Elevated serum uric acid levels correlate with decreased complement C3 serum levels: implications of immunometabolism in critically ill patients with ANCA-associated renal vasculitis
BAIER E. 1, KLUGE I. 2, HAKROUSH S. 2, TAMPE B. 1
1 Department of Nephrology and Rheumatology, University Medical Center Goettingen, Goettingen, Germany; 2 Department of Pathology, Goettingen, Germany
Elevated levels of serum uric acid (SUA), the final metabolite of purine nucleotide degradation, independently predict progression to end-stage renal disease (ESRD) in ANCA-associated renal vasculitis. Still, clinicopathological correlations of SUA levels and especially inflammatory parameters lack further specificity. We therefore aimed to systematically analyze the correlative pattern of SUA levels with laboratory and histopathological lesions in hospitalized patients with biopsy-proven ANCA-associated renal vasculitis.
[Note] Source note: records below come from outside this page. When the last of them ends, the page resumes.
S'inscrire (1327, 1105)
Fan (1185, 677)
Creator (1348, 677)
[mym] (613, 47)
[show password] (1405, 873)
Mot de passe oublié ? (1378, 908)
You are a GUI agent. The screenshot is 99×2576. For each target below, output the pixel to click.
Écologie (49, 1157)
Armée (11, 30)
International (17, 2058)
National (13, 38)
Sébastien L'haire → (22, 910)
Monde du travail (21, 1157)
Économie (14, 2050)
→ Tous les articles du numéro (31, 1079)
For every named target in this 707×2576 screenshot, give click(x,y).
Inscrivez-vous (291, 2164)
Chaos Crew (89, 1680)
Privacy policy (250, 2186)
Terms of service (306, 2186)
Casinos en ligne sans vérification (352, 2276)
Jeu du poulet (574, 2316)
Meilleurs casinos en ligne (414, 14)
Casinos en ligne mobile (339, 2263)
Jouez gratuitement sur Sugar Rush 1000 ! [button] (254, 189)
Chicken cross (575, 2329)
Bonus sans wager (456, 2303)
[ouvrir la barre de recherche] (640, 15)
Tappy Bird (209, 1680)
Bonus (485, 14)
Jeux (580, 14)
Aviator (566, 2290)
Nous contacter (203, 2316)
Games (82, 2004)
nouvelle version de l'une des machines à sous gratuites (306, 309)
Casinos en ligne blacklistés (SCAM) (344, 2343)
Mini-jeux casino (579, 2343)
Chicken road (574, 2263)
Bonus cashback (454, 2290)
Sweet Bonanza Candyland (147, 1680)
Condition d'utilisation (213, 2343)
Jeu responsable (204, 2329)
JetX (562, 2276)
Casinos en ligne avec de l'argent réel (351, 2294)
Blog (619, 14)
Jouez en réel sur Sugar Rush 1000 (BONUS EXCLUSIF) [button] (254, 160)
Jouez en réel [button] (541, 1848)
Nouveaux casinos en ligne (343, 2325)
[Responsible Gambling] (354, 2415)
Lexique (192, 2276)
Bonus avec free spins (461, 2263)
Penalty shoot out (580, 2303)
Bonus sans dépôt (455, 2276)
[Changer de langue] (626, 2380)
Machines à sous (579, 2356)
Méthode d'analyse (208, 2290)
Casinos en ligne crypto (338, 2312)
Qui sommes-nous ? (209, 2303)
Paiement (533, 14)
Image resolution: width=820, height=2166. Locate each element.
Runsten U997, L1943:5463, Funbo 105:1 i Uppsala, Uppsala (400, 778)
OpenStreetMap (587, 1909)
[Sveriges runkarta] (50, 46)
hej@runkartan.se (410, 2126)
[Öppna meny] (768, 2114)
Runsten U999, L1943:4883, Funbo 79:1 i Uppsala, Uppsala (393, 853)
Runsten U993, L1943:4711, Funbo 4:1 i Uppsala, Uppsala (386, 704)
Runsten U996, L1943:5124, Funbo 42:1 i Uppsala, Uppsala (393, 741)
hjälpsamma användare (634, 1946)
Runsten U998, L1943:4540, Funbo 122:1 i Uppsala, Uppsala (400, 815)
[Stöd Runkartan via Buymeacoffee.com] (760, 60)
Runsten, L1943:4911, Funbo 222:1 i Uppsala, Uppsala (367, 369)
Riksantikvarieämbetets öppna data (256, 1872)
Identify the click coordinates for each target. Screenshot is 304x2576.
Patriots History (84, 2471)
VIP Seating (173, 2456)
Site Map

A total number of 34 patients with biopsy-proven ANCA-associated renal vasculitis between 2015 and 2020 were retrospectively enrolled in a single-center observational study. Assessment of clinical and laboratory data was performed. Renal biopsies were evaluated for glomerular lesions, Banff-score analogous lesions and deposition of complement C3c and C4d. Correlative analyses were performed by means of Pearson’s/ Spearman’s correlation and multivariable regression analyses in three subgroups: critically ill (CI) patients (n=19), MPO-ANCA (n=21) and PR3-ANCA (n=13).
Enrolled patients featured a median age of 69 years and SUA levels averaged out at 6.8 ± 1.7 mg/dL. An inverse correlation of SUA levels and complement C3 levels was identified as the strongest association (r=-0.6; β=-0.601, p=0.005) in the total cohort and in the CI subgroup (r=-0.7; β=-0.577, p=0.01). Significant associations of SUA levels and tubulitis in scarred cortex was identified in the total cohort (r=0.5; β=0.494, p=0.008), CI subgroup (r=0.4; β=0.489, p=0.04) and MPO-ANCA (r=0.6; β=0.533, p=0.019). SUA levels correlated with C4d complement deposition in venules in the total cohort (r=0.4; β=0.500, p=0.007). In PR3-ANCA, interstitial fibrosis was observed to be the strongest association with SUA levels (r=0.5; β=0.626, p=0.022).
We here provide evidence that serum uric acid is independently implied in systemic complement activation, especially in critically ill patients with ANCA-associated renal vasculitis. Hence, we expand our current understanding of the role serum uric acid in the complement system in autoimmune kidney diseases.